Investors not only consider the return an ETF may provide but also the risk they undertake in holding it.  Our Green Diamond Reward Ratings have done an excellent job predicting those funds that have performed best but our Red Diamond Risk Ratings are merely reflective of a given product’s historical attributes.  They are compiled and change daily although they tend to be more durable than the Reward Ratings which change with the market’s winds.  If you think the market has more to run you might want to look for higher volatility products which is a reason why we break out the sub scores.  ETFGsm doesn't tell you what to do, we give you easy to use tools to make better decisions for yourself.

Wednesday, March 20, 2013


Two foreign funds have broken the US hold on the top 10 this morning, no not Cyprus and Russia.  These two share our language and they both have welcomed stronger currencies.  Would you rather invest in a country with a weakening or a strengthening currency?  They said the sun never sets on the British Empire and when it’s daytime in Canada it’s night in Australia. The iShares MSCI Canada Index Fund (EWC) holds Quant’s 3rd place rank this morning and their Australia Index Fund (EWA) comes in at 10th place.

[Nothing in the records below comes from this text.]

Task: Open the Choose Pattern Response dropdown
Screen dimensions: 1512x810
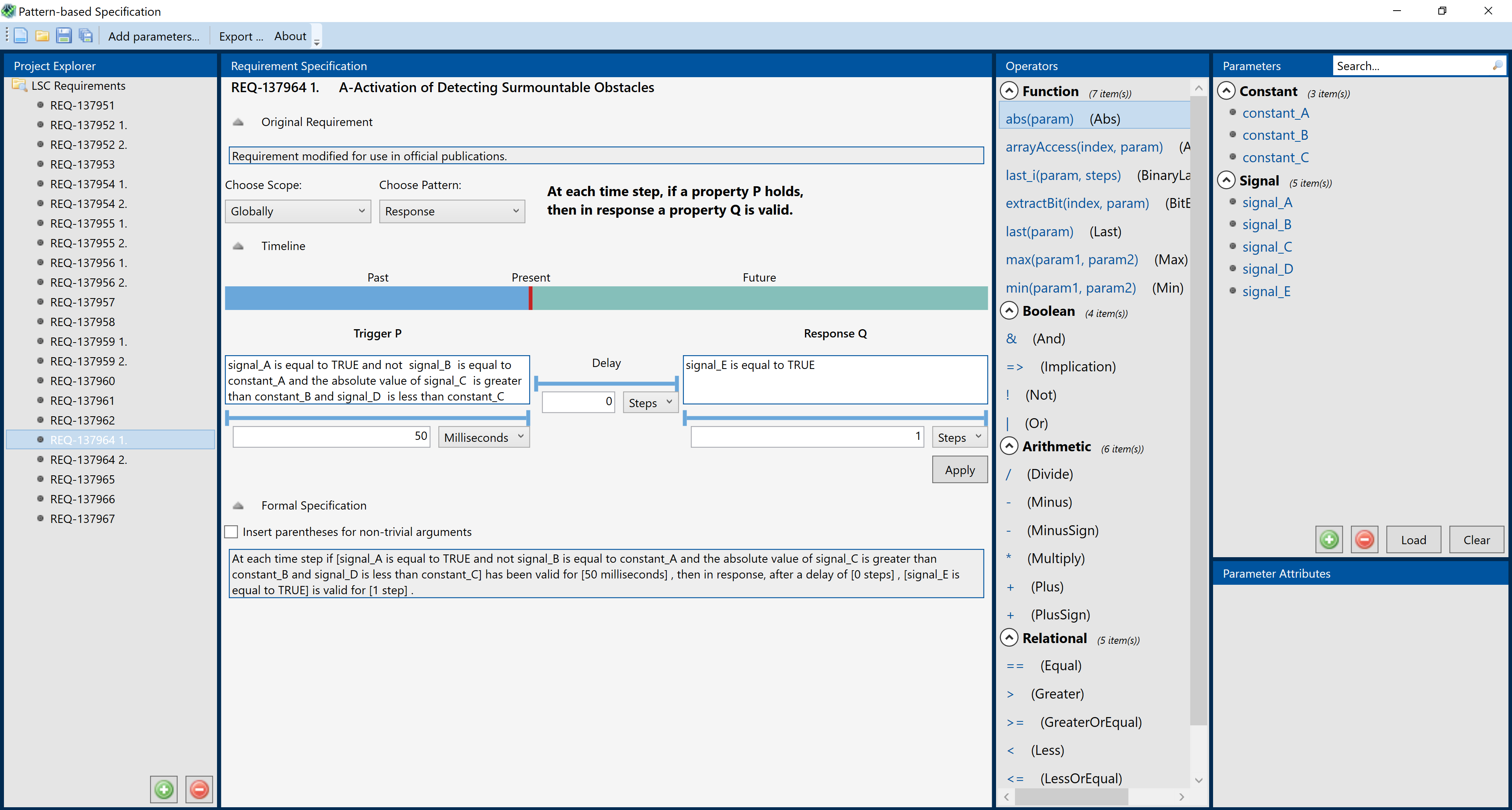Action: click(451, 211)
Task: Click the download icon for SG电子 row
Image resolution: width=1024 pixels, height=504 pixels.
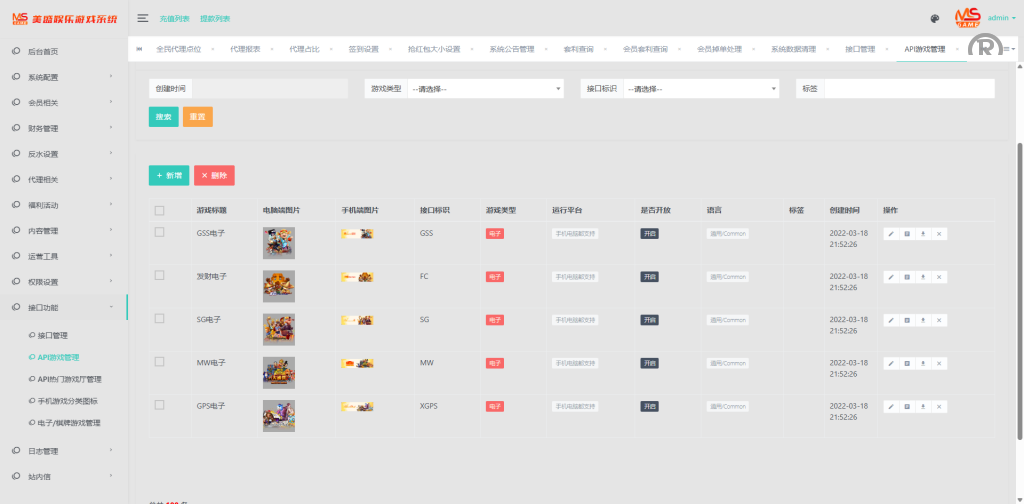Action: coord(923,320)
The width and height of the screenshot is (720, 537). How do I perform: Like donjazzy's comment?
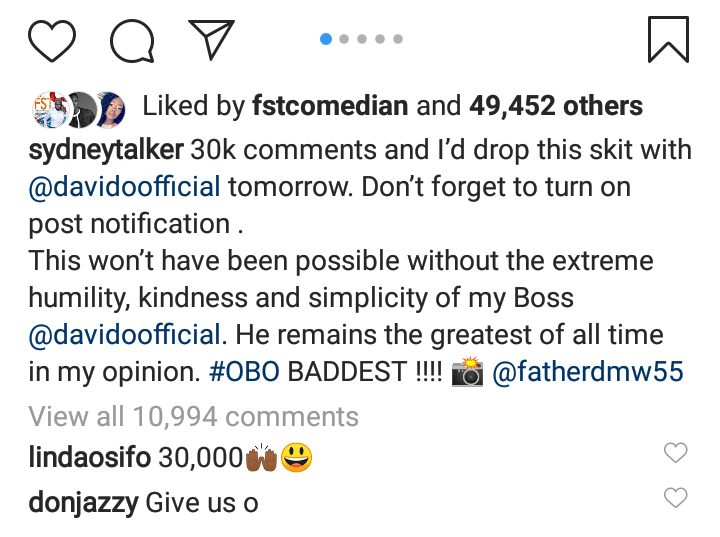click(x=676, y=497)
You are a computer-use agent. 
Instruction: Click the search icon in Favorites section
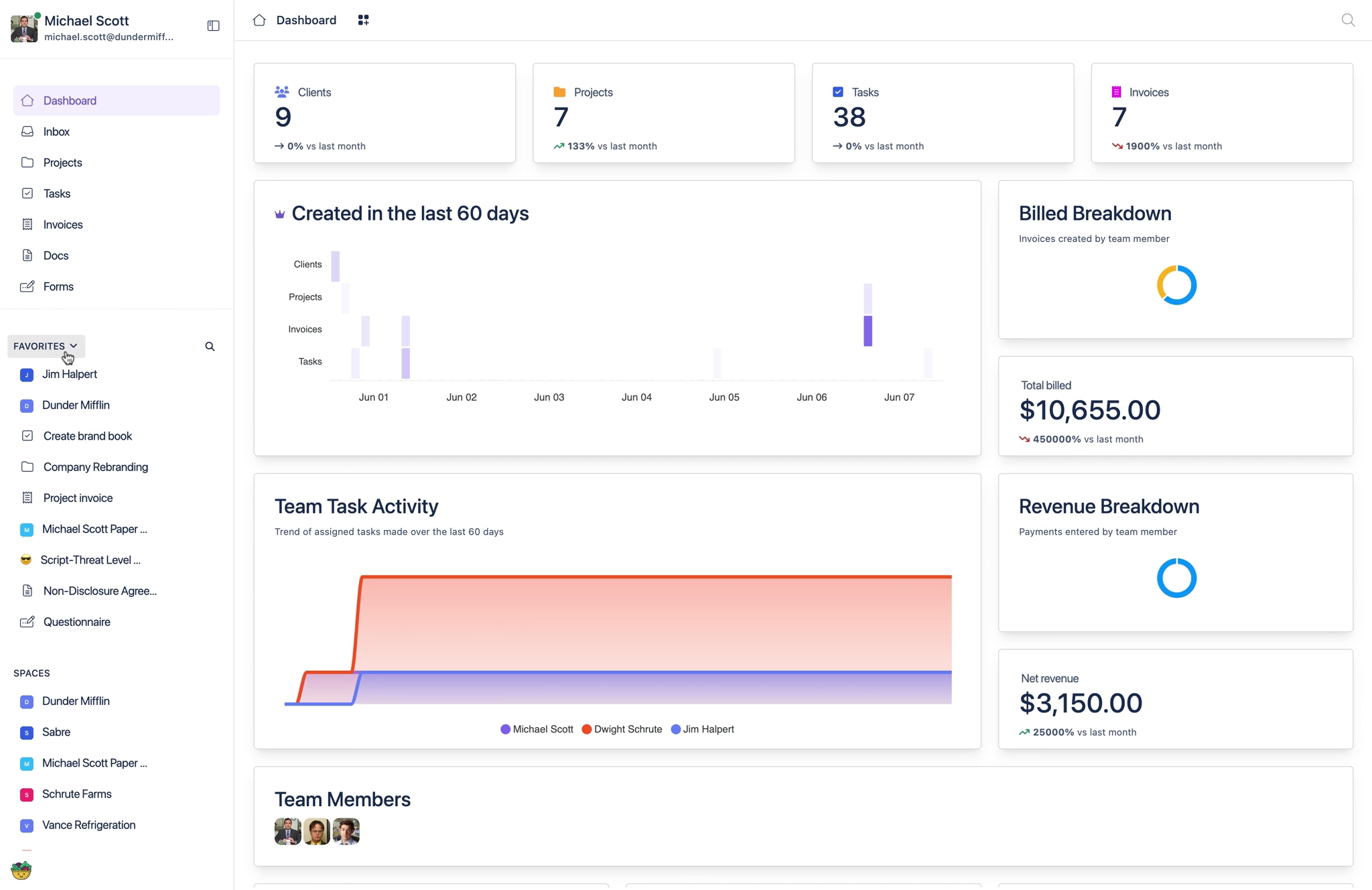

EWA had been keeping pace with our broad market year to date but a 3% correction this week has dinged its technical score but brought out enough bears to boost its sentiment score.  Combined with a decent 70.3 Fundamental Score leads to today’s 9.72 Green Diamond Reward Rating.  EWC on the other hand has lagged this year which explains its middling Behavioral Score of 67.8 but the market may be missing a gem as it sports a very nice 81.5 Fundamental Score.  Those numbers combine to give EWC and even better 9.88 Green Diamond Reward Rating.  Strong currencies are good for a nation’s financial sector which accounts for almost half of AUM in EWA and more than 35% of EWC.  Materials are EWA’s second largest sector with almost 20% and Energy makes up another 25% of EWC. Besides their strong Reward Ratings, both funds also carry low Red Diamond Risk Ratings of 3.63 for EWA and an even better 3.2 for EWC.

If you are looking for a sugar fueled short term trade you may want to stick with the weakening currencies.  But if you are looking to invest internationally for any meaningful period of time you will have to transfer those foreign currencies back into US dollars eventually.  The Aussie and Loonie have proven to be attractive places for such an investment and our models find other attractive aspects to these funds today.   Both ranked and performed well last fall but EWC began to falter late last year when it fell out of Quant’s top 100 on Christmas Eve. Its performance has had a time out but the fund began to score better early this month so our models suggest it’s ready to join the party again.  Thank you for joining the party here at ETF Global, happy spring!